Decidí recorrer a pie esa corta distancia con el propósito de conocer el lugar. Eran las ocho de la mañana, muchos negocios todavía estaban cerrados, aunque las calles hervían del movimiento de las personas que iban a trabajar.
Sin embargo, a pesar del movimiento, la abundancia de frentes grises y hoteles alojamiento definen al lugar como un espacio signado por lo transitorio. Sobre la avenida R. Carrillo al 300 circulan gran cantidad de autos y colectivos. El Tobar García se encuentra contiguo al Borda (Psiquiátrico para varones) y el Moyano (Psiquiátrico para mujeres)
En la inerminable vereda enfrentada a los terrenos ocupados por los hospitales en cuestión, observo  muros que lindan con las vías del ferrocarril. Es extraño. Me doy cuenta que estoy acostumbrada visualmente a la intervención gráfica de los muros que lindan con las vías del tren. Las bandas de arte callejero sabemos que se disputan el poder en paredes devenidas campos de batalla en otros barrios de la ciudad, y sin embargo, este muro al frente de los psiquiatricos permanece sin intervenir en absoluto. ¿Habrán sido disuadidos por el tráfico, o por la vigilancia policial del hospital? Lo dudo, para estos grupos, burlar la vigilancia suele resultar un estímulo. Me detengo en vanas especulaciones.

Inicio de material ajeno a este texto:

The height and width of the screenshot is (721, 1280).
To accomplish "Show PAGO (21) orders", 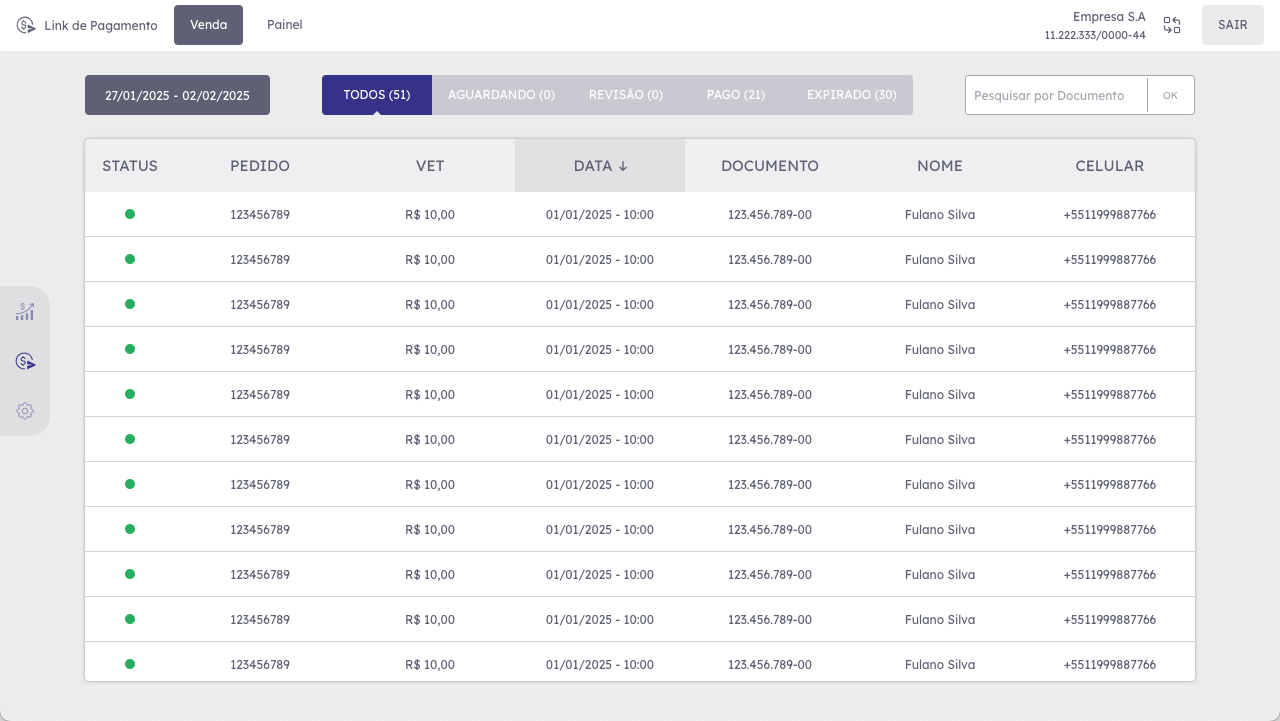I will [735, 95].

Una cosa es segura. Las bandas de arte callejero también siguieron de largo.
Cruzo por el semáforo que está al frente del Hospital, el único en la larga vereda.

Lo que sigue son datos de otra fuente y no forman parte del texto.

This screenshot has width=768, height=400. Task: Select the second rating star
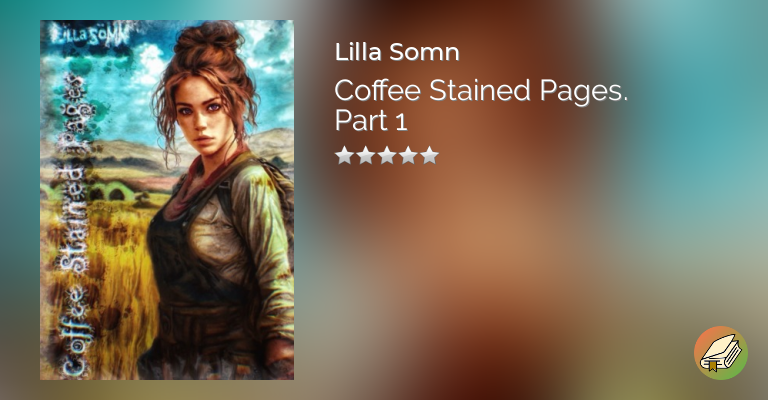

Un enorme cartel de publicidad institucional anuncia que el Gobierno de la Ciudad lo está remodelando. Una empalizada de madera y cobertura de media sombra ocultan los trabajos del día.


“A sus pies rendido un león…”
Apenas ingreso al hall del Hospital algo me llama la atención de manera agradable.

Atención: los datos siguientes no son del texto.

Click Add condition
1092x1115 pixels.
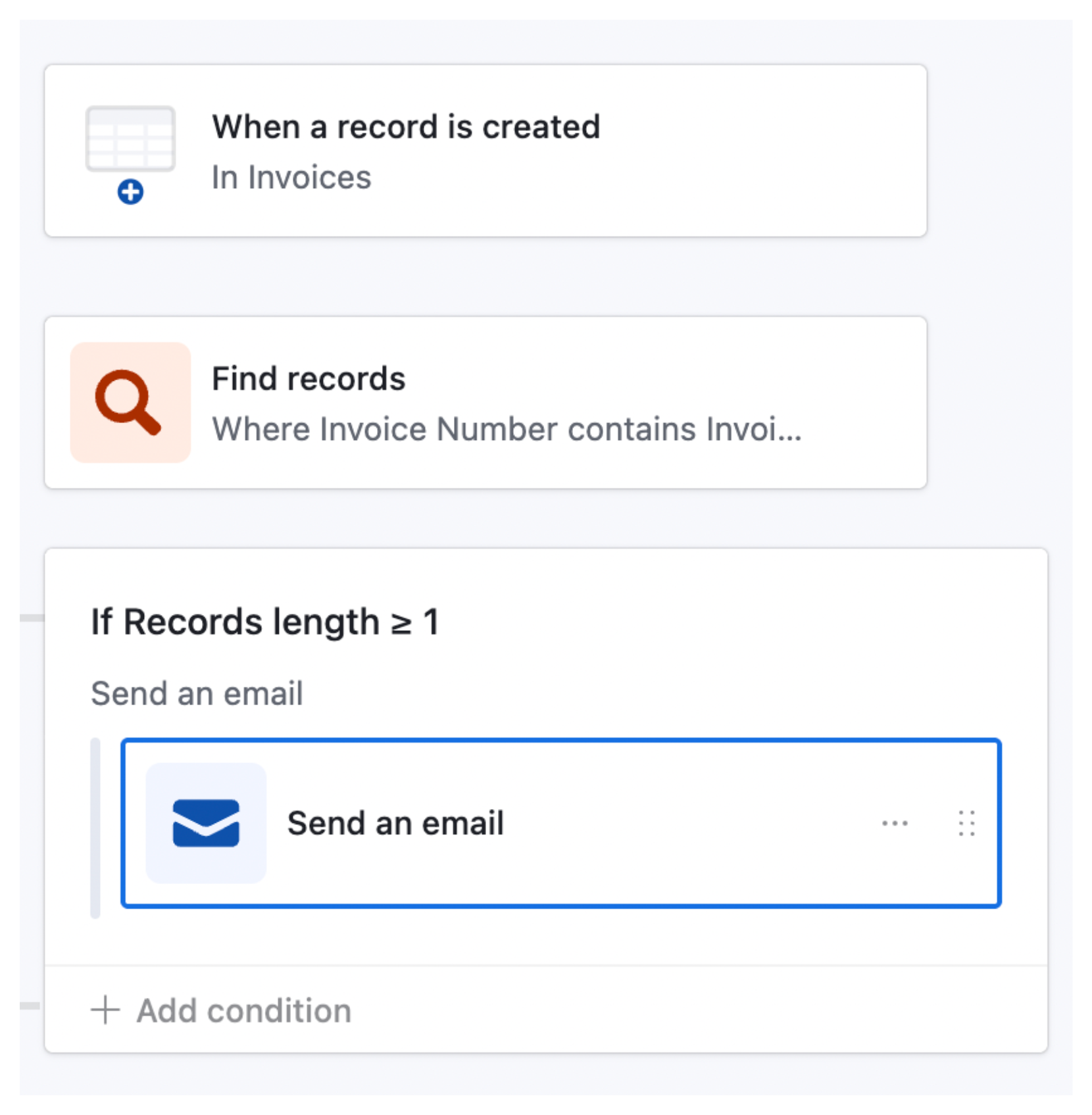pos(243,1010)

En medio del caos de la remodelación, la estampa de un gato sentado en la entrada sobre una frazadita prolijamente doblada consigue transmitir una cuota de serena e imperturbable tranquilidad.


No pude evitar preguntar “¿Cómo se llama el gato?” a tres oficiales de vigilancia (dos “masculinos” y uno “femenino”) apostados detrás de una mesa de entrada, pocos pasos al interior.
“Peralta” me contesta uno de ellos.
“Pues ese gato habla muy bien de ustedes” afirmo.
“Ya quisiera yo tener la vida del gato” dice el otro mientras la agente saca una bolsa de balanceado del mostrador y me la muestra con una sonrisa.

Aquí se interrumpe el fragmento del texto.